What this task involves =
After locating the line that contains "Image resolution: width=1406", give that line and all the rest through the end of the entries again exactly, leaving the pictures out.

* * * * * * * * *

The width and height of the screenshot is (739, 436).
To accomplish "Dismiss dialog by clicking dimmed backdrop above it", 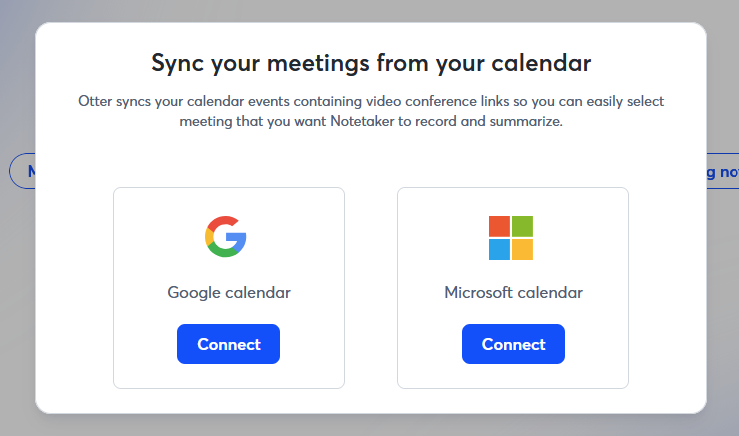I will coord(370,10).
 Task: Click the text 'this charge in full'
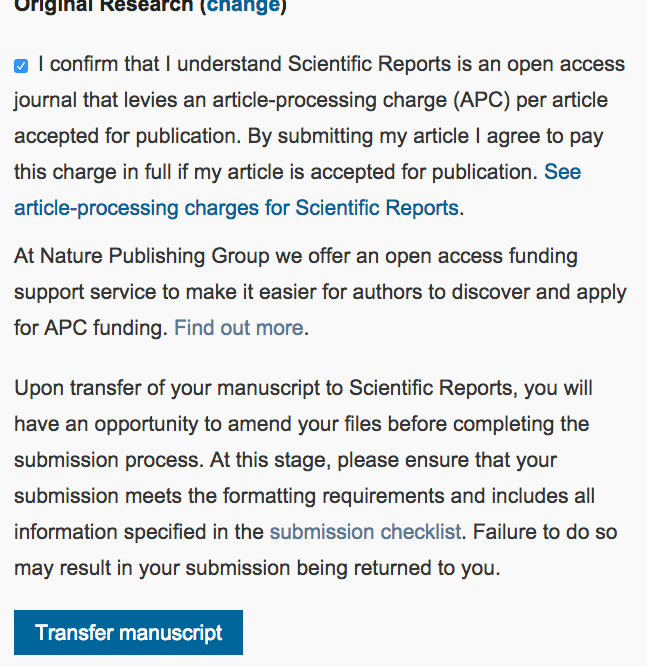98,172
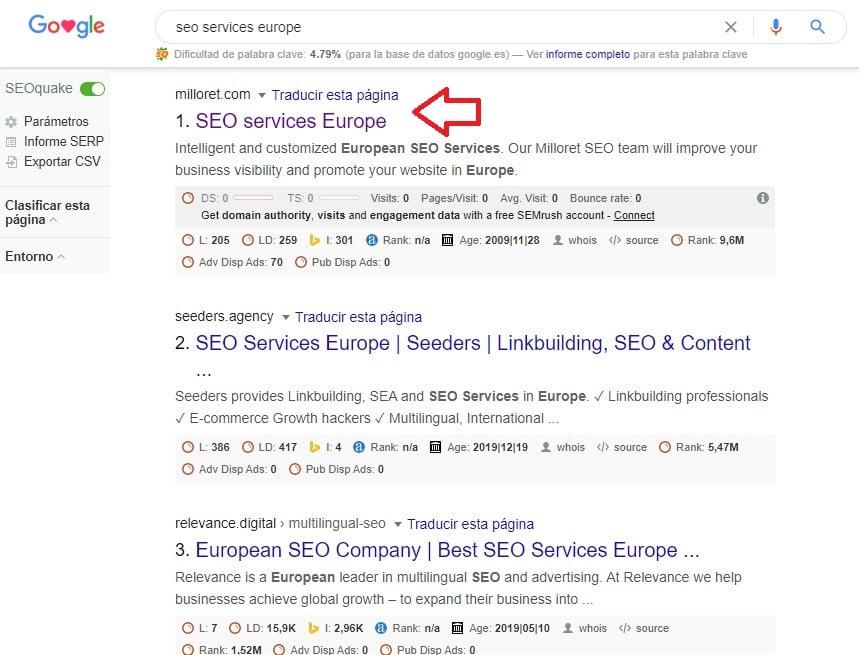The image size is (859, 655).
Task: Open the "SEO services Europe" result title
Action: pyautogui.click(x=290, y=122)
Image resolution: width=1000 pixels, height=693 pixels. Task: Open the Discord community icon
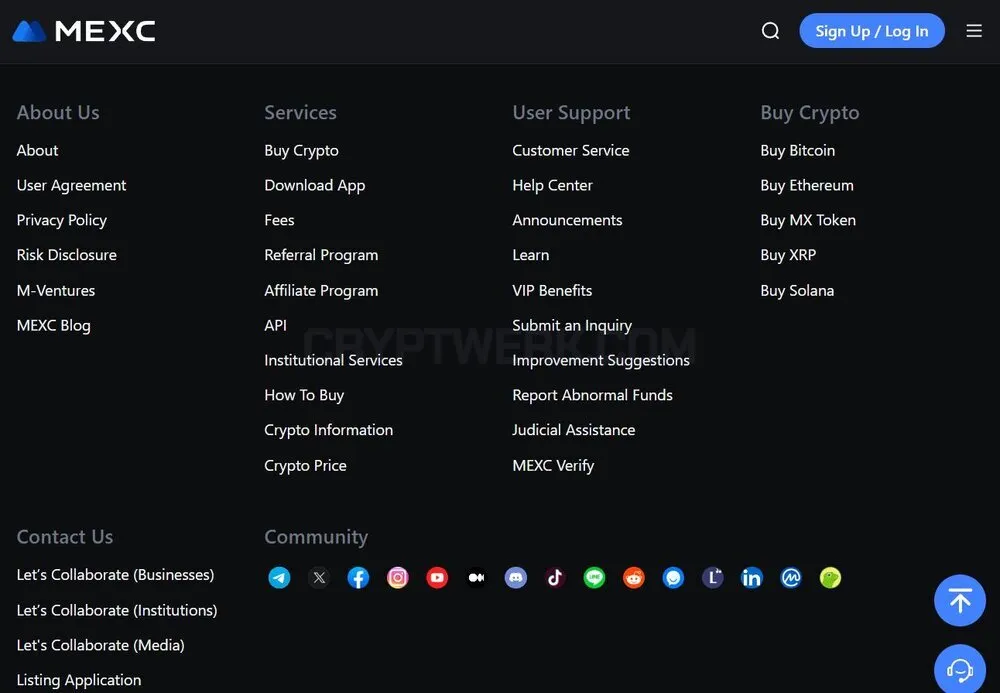516,578
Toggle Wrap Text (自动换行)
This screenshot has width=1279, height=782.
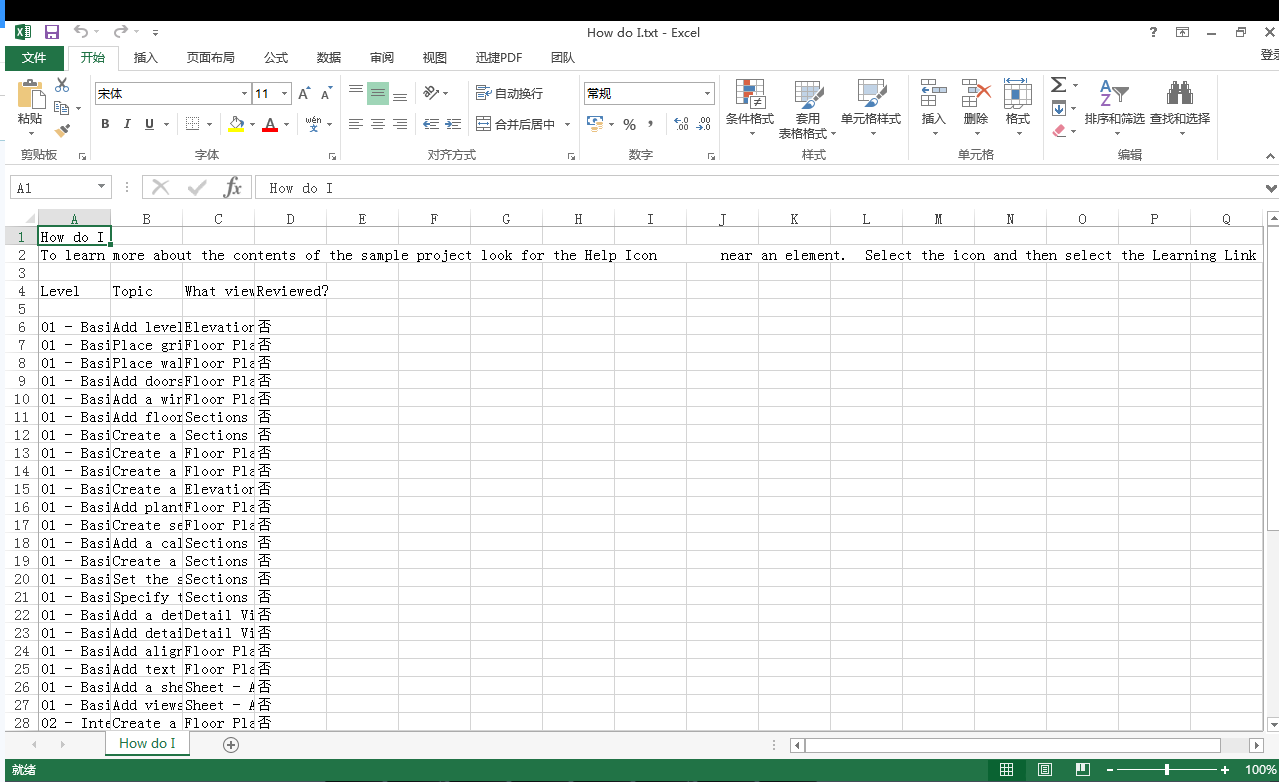point(510,93)
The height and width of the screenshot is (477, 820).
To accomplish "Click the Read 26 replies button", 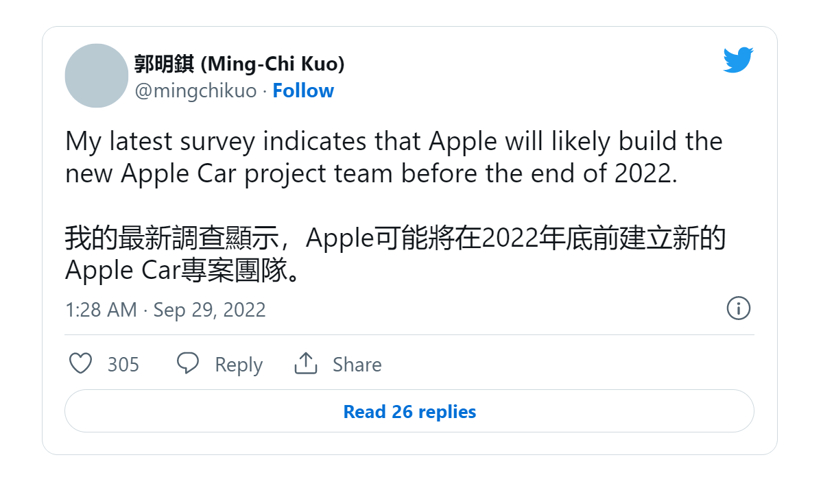I will tap(409, 411).
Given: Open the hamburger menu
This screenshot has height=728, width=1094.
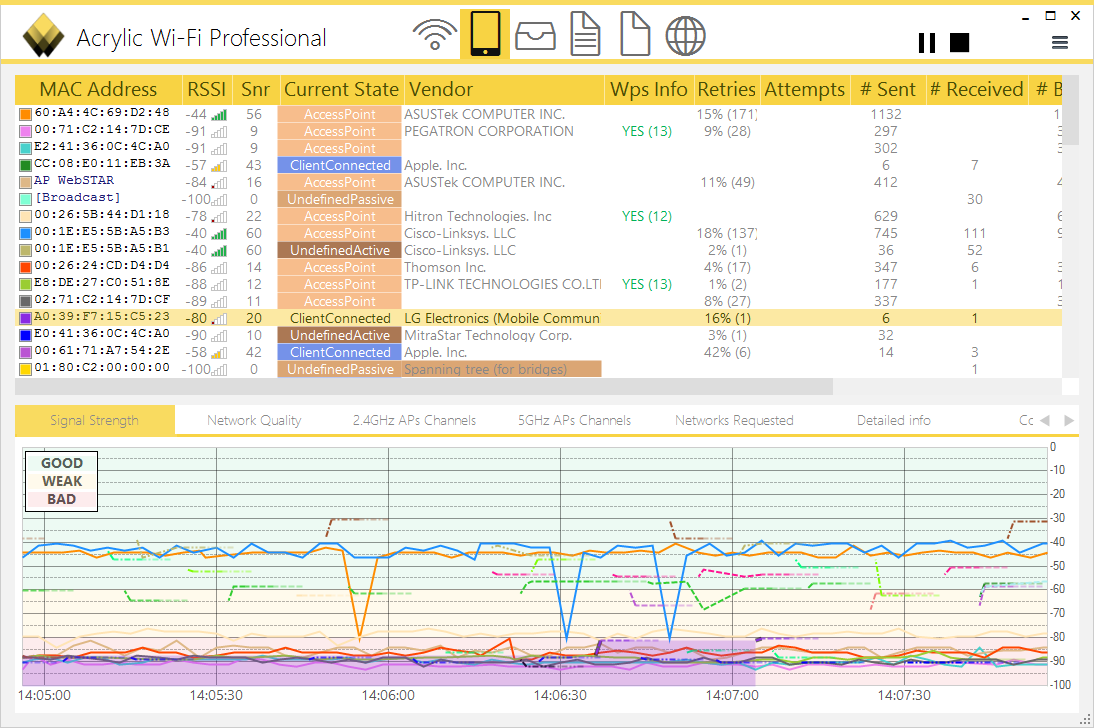Looking at the screenshot, I should (1060, 42).
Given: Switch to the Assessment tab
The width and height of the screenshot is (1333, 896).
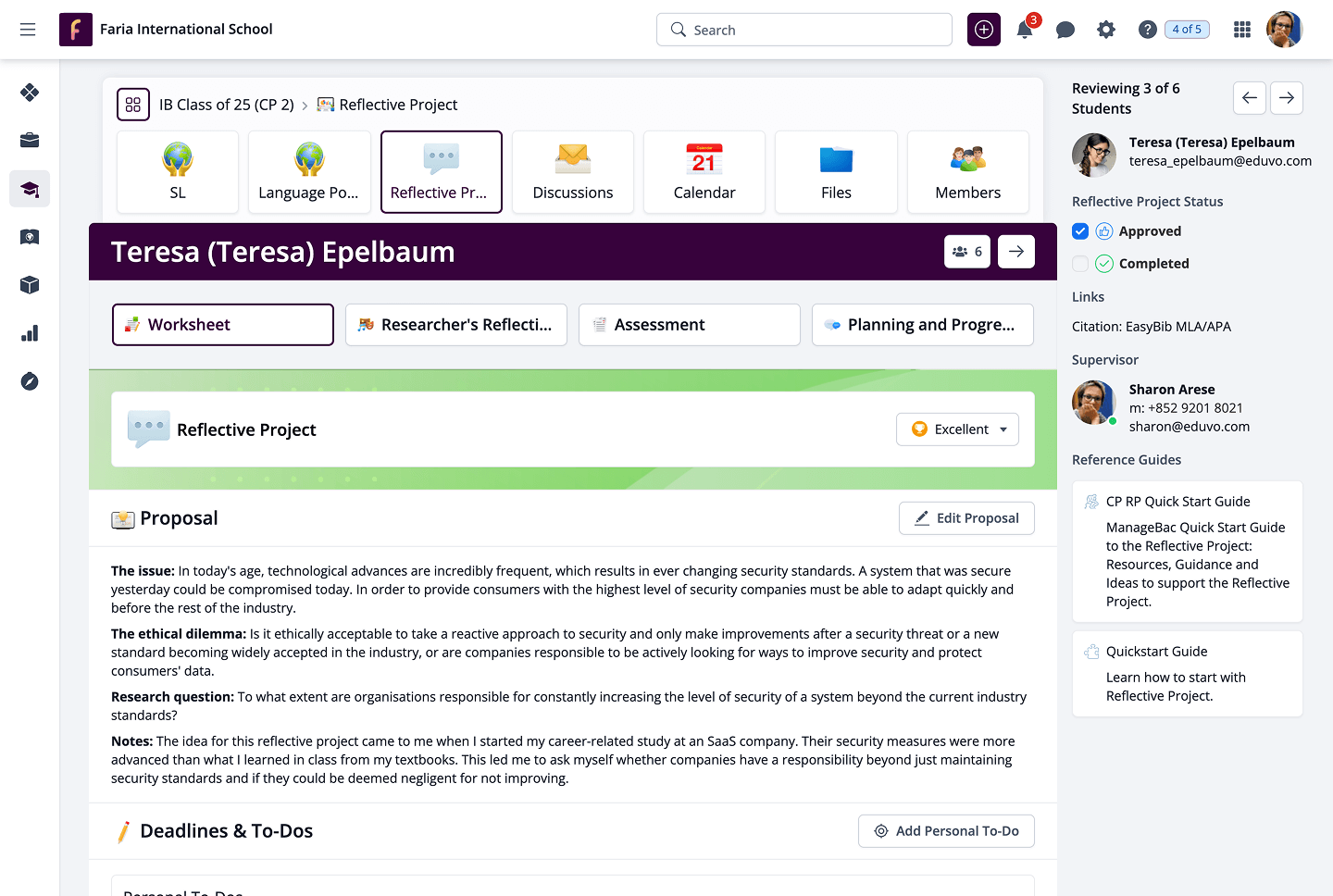Looking at the screenshot, I should 689,325.

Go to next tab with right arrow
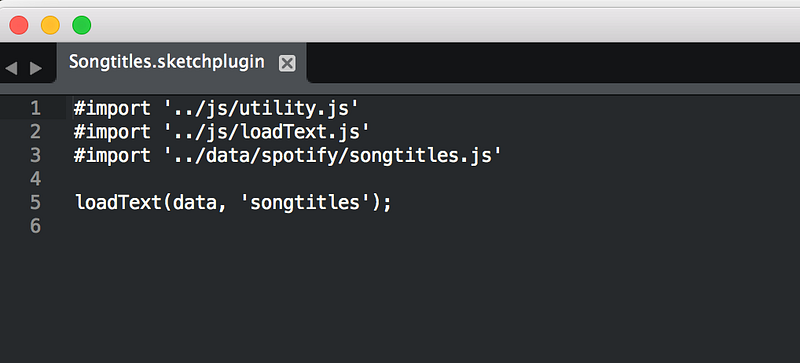click(x=36, y=68)
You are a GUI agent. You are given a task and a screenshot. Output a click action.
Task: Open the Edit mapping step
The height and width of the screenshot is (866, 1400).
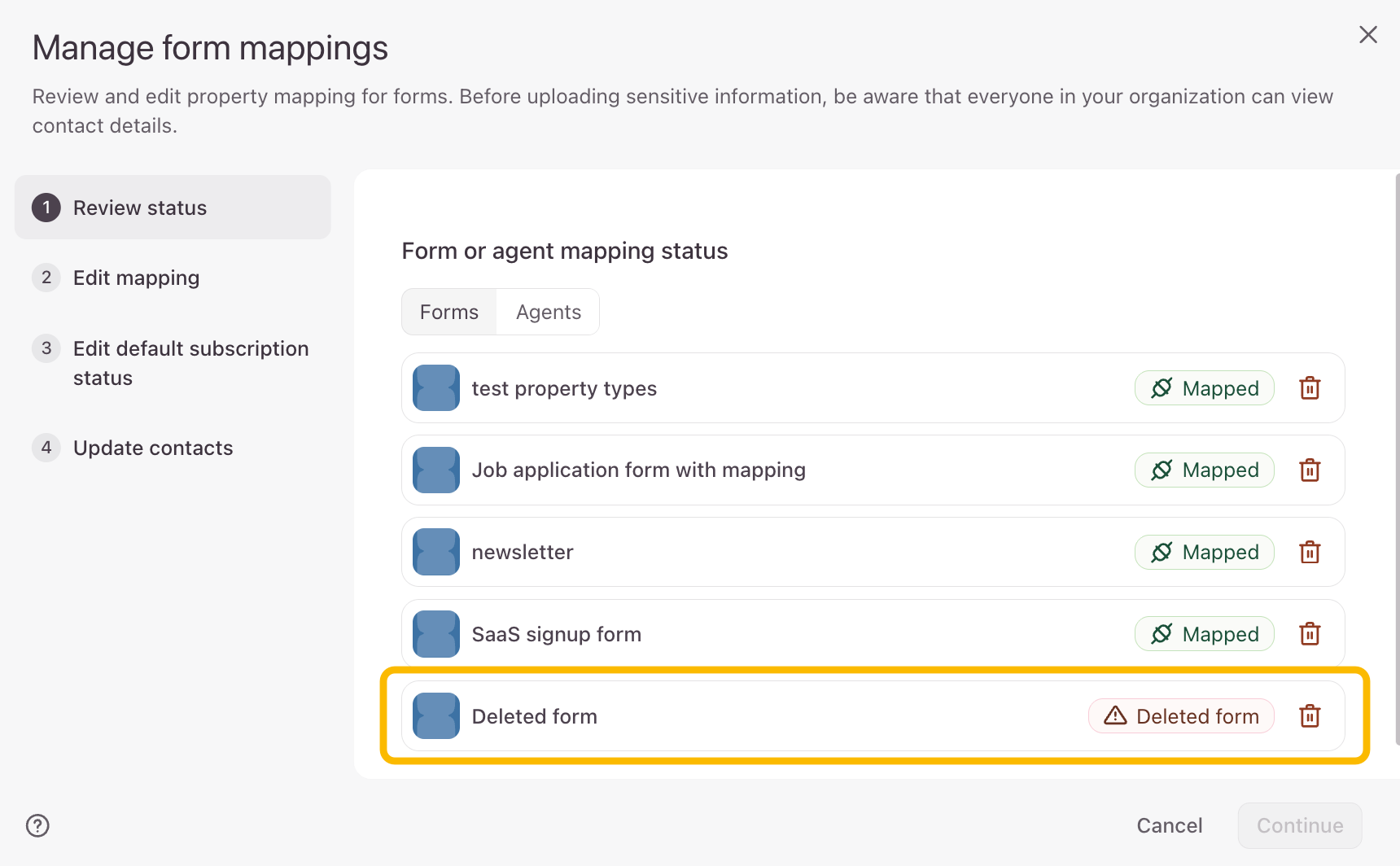click(136, 278)
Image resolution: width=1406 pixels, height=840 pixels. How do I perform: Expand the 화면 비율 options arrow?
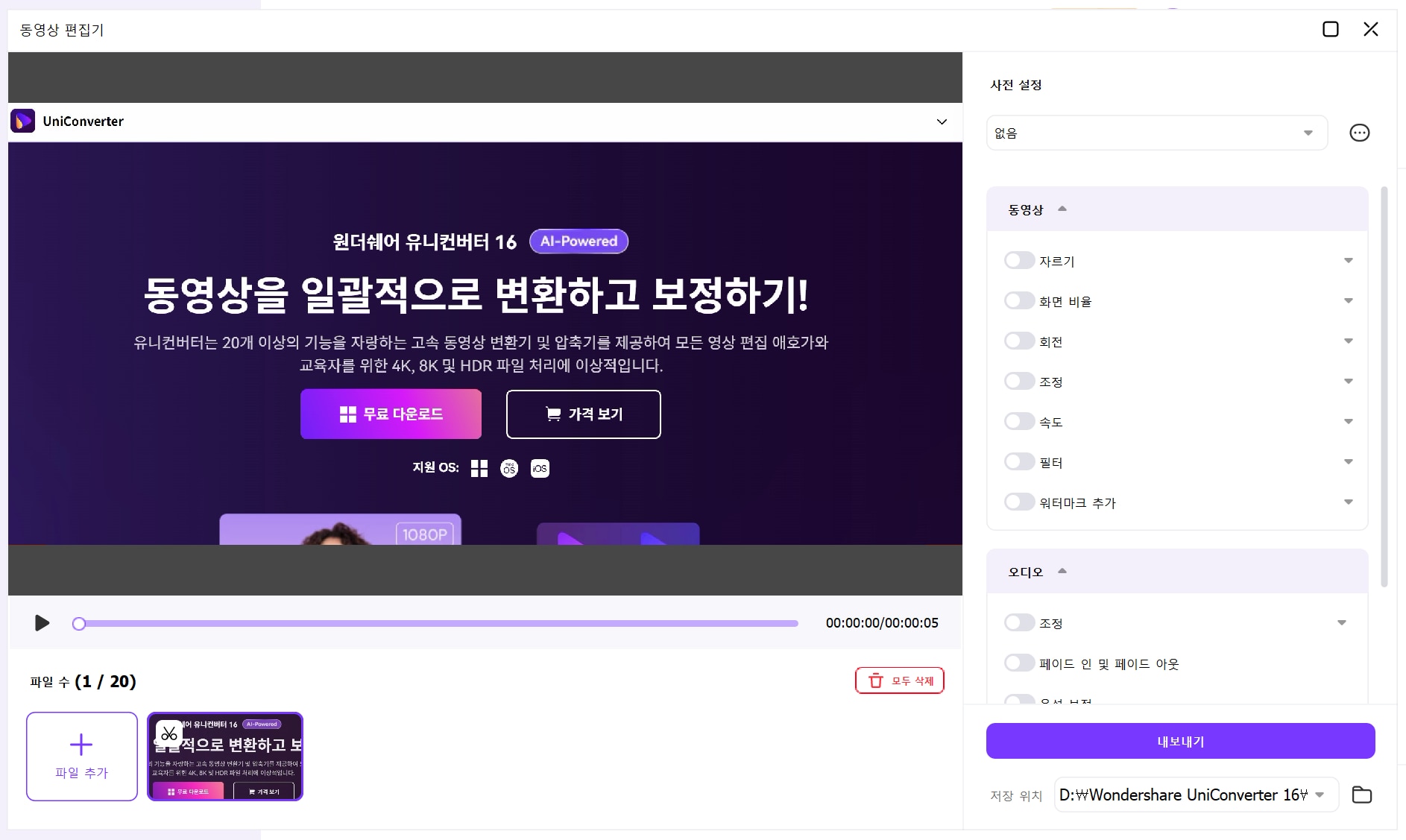(x=1348, y=301)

* * * * * * * * *

Solved exercise =
Image resolution: width=1406 pixels, height=840 pixels. How do I perform: Expand the 화면 비율 options arrow?
(x=1348, y=301)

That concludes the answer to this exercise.